Wounds are typically 12-15mm in length over the MCP or PIP joints of the patient’s dominant hand. In patients who present immediately after sustaining a clenched fist injury, wounds may appear innocuous. However, presentation may be delayed for several days until patients awaken with a painful, throbbing, swollen hand. Swelling and erythema typically spread proximally rather than distally, and patients may experience reduced range of motion of the ICP, MCP, or wrist joints. Not uncommonly patients appear to have pain out or proportion to exam, which should raise concern for periosteal penetration and osteomyelitis. In addition to infection, patients may also have underlying extensor tendon injuries or metacarpal neck fractures, further limiting range of motion and contributing to pain and swelling. Purulent discharge, lymphangitis, fever and other signs of systemic infection are rarely present even when extensive soft tissue infection occurs.
Aggressive management of clenched fist injuries include analgesics, wound care, antibiotics, and tetanus vaccination. Wounds should be irrigated copiously with normal saline followed by careful exploration and removal of any visible foreign debris. Radiographs should be considered to evaluate for underlying fracture, osteomyelitis, or foreign body. Additionally, immediate consultation of a hand surgeon is advised to allow for surgical evaluation of tendon, bone, or joint injuries, and to further assess nerve or muscular injury. Emergency physicians should initiate empiric antibiotic therapy to cover the most common isolates. This includes aerobic gram positive organisms such as Viridans streptococci (100%), group A strep (53%), and S aureus (29%). Oral anaerobic flora peptostreptococcus, fusobacterium and bacteriodes (25-55%) along with gram negative organisms such as Eikenella corrodens (25%) should also be considered. Enterobacteriaceae and Pseudomonas species are rarely cultured so therapy generally does not need to be tailored to these organisms. (See Table 1 and 2 click to enlarge). Monotherapy with agents that lack activity against Eikenella corrodens, including first-generation cephalosporins, penicillinase-resistant penicillins (nafcillin, oxacillin), macrolides, clindamycin, metronidazole and aminoglycosides should be avoided. Following evaluation, the injured extremity should be elevated and immobilized from the fingers to the elbow in a position of comfort that maintains the maximal length of ligaments and intrinsic hand muscles. In patients who have completed a primary immunization series, but have not had a booster in more than five years, a tetanus toxoid and diphtheria (Td) booster should also be administered in the emergency department. Tetanus immunoglobulin and toxoid should be administered to patients who have had two or fewer primary immunizations.

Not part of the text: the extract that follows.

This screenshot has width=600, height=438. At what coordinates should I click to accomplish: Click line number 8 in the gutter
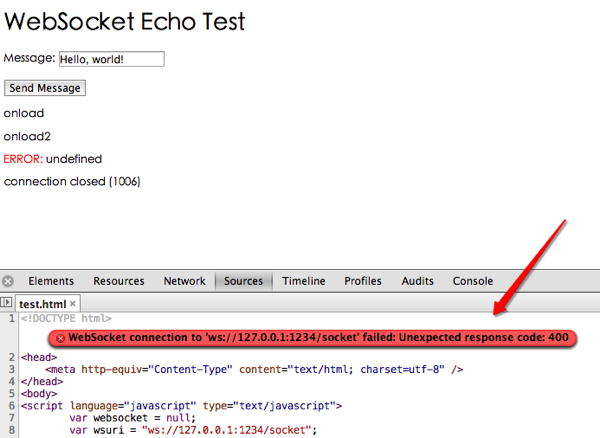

Patients with evidence of clinical infection on exam should be admitted to the hospital for continued administration of intravenous antibiotics and further evaluation. Patients with complicated infections, such as tenosynovitis, may require prolonged therapy (up to 6 weeks) as well as operative management with incision, drainage, and debridement of necrotic tissue. If after consultation with a hand surgeon, the patient does not appear to have a laceration that invades the joint capsule or clinical signs of infection, discharge home on oral antibiotics may be considered. However, prompt and reliable follow-up is an absolute requirement when considering discharging a patient home.